**WORK TO BE COMPLETED:**
Copy nothing past the line containing "Task: Open the dashboard grid icon in sidebar". Transcribe every line of the listing below up to and including it, from the first, except pictures.

**DATA FOR ANALYSIS:**
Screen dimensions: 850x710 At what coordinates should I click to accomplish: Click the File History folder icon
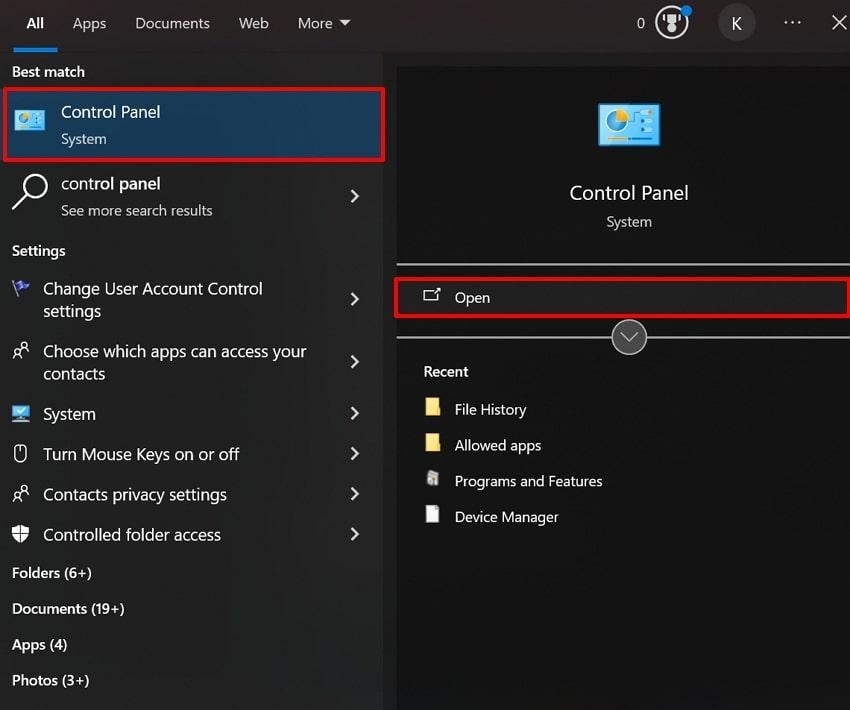pos(433,408)
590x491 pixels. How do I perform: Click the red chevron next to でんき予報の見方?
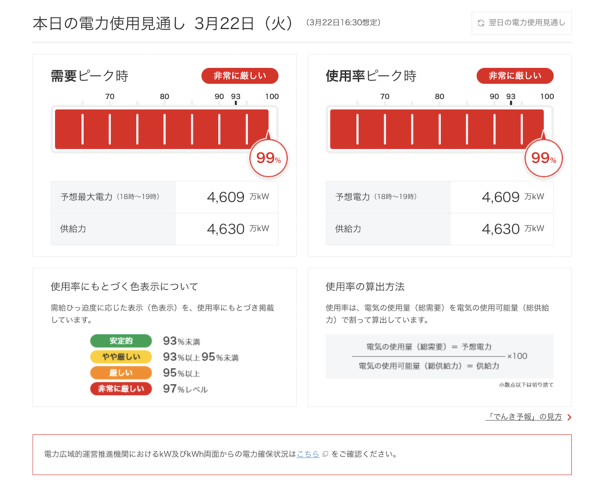(x=569, y=417)
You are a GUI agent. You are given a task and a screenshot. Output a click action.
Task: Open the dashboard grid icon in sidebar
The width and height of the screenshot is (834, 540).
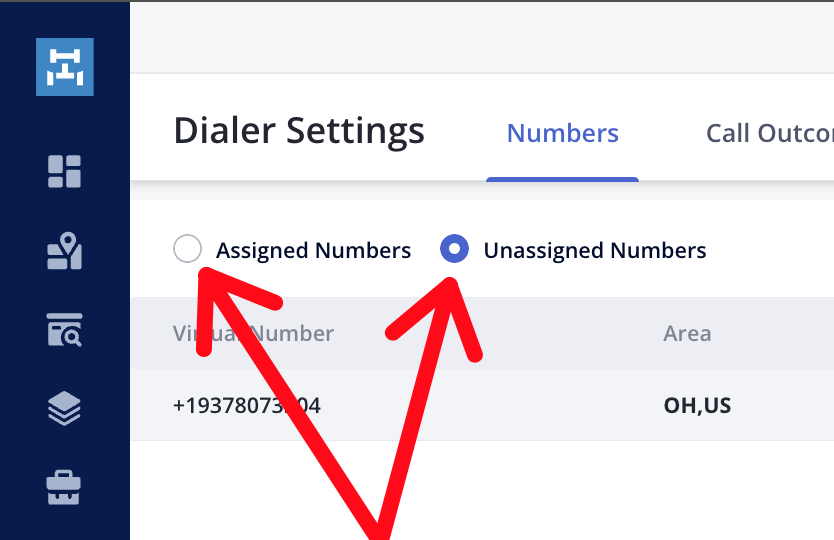click(x=64, y=171)

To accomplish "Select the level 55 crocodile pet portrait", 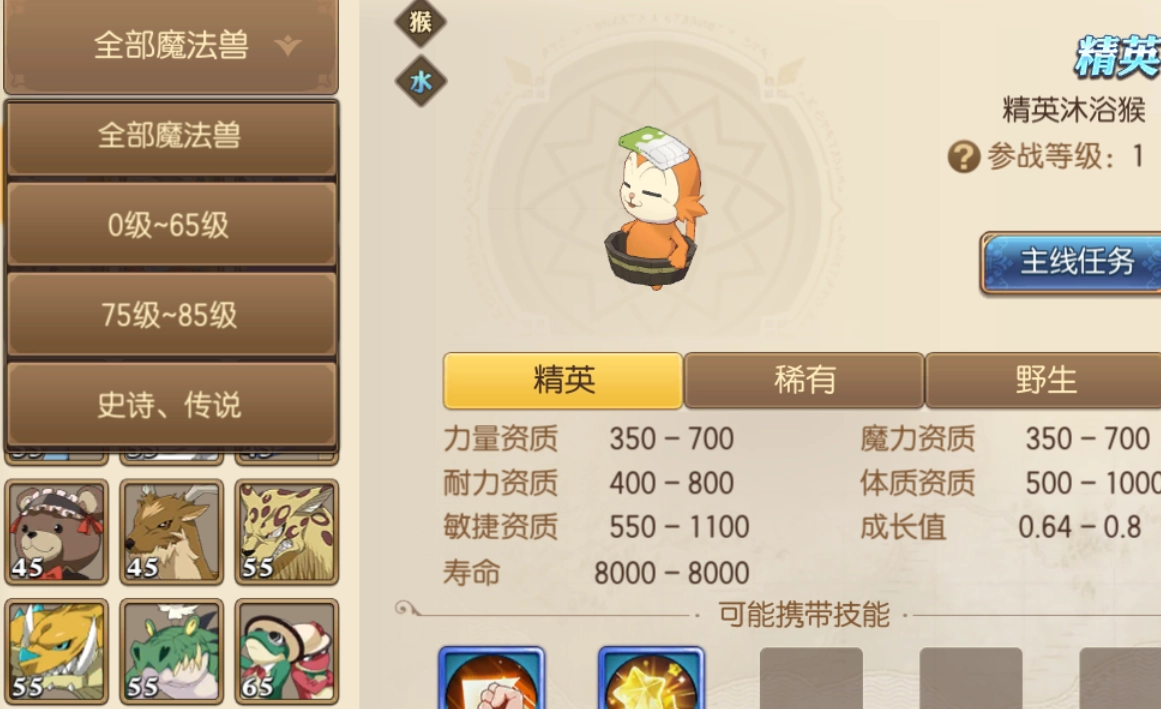I will pos(172,651).
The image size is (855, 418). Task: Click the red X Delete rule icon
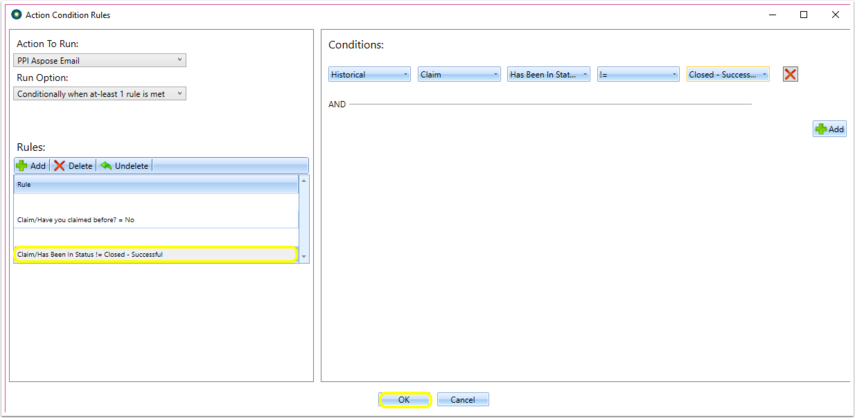coord(59,166)
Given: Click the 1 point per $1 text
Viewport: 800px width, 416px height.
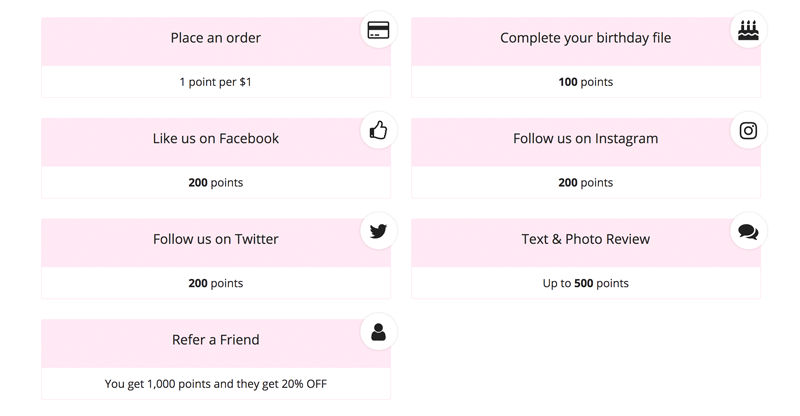Looking at the screenshot, I should 215,82.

**RESPONSE FOR THIS EXERCISE:**
Screen dimensions: 850x710 At what coordinates should I click to accomplish: Click the File History folder icon
pos(433,408)
590x491 pixels. How do I perform: Click the red chevron next to でんき予報の見方?
(x=569, y=417)
You are a GUI agent. You are given a task and a screenshot. Output a click action.
Task: Open the dashboard grid icon in sidebar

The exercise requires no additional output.